Jean-Pierre Chevènement estimated Monday evening on Europe 1 that "the left is dead from having married neo-liberalism".

A phenomenon that the former minister traces back to the early 1980s.  

INTERVIEW

He is one of the historical figures of the French left.

Jean-Pierre Chevènement, the former socialist minister, estimated Monday evening on Europe 1 that "the left is temporarily dead".

"She died of having married neo-liberalism, when she for example proclaimed, in the name of the Single Act, negotiated by Jacques Delors (then Minister of the Economy under François Mitterrand), the liberalization of capital without harmonizing the taxation of savings (in 1983) ", he ruled.

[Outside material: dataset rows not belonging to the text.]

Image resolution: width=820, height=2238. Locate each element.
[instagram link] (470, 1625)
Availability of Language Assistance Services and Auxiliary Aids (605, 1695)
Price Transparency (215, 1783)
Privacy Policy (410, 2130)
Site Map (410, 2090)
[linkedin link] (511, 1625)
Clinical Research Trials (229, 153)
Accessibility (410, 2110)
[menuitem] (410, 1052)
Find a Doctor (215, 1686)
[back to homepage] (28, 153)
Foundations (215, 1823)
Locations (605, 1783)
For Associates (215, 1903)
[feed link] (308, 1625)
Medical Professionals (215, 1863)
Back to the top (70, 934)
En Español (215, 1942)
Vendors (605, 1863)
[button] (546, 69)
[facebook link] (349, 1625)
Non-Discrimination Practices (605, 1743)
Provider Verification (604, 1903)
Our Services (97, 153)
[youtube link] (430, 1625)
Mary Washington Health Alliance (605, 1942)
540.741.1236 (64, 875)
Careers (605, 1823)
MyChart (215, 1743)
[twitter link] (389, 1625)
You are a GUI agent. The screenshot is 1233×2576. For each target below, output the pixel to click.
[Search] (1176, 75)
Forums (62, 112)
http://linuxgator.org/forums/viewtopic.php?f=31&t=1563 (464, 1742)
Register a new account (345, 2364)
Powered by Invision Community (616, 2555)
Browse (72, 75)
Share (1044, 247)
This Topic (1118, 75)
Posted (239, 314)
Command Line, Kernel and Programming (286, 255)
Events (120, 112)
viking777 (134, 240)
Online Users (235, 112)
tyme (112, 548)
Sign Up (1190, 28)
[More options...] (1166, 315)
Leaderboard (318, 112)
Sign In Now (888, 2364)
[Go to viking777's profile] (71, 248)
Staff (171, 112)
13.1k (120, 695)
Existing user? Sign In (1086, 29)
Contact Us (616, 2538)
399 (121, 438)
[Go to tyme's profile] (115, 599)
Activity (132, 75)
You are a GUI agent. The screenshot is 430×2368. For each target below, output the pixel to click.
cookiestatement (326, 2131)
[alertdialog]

"Then Jacques Delors became president of the European Commission (1985-1995) and carried out this deregulation that (Margaret) Thatcher and (Ronald) Reagan had proclaimed in the Anglo-Saxon countries. It was little by little that the left fell to 6% in the last (presidential) elections, "continued the former presidential candidate in 2002.

"I invite Mélenchon to be more republican and give less room to demagoguery"

Jean-Pierre Chevènement also returned to the words of Lionel Jospin, made last week, who had expressed his "sympathy" towards Jean-Luc Mélenchon.

"Jospin and Mélenchon voted together for the Maastricht Treaty (in 1992). Since then, Mélenchon has come a little way, and I invite him to be more republican and give less room to demagoguery, which is always easy" , tackled the former socialist minister, who has just published his memoirs (Who wants to risk his life will save it, published by Robert Laffont)

“The Republic is first and foremost a school of asceticism and dedication,” he concluded.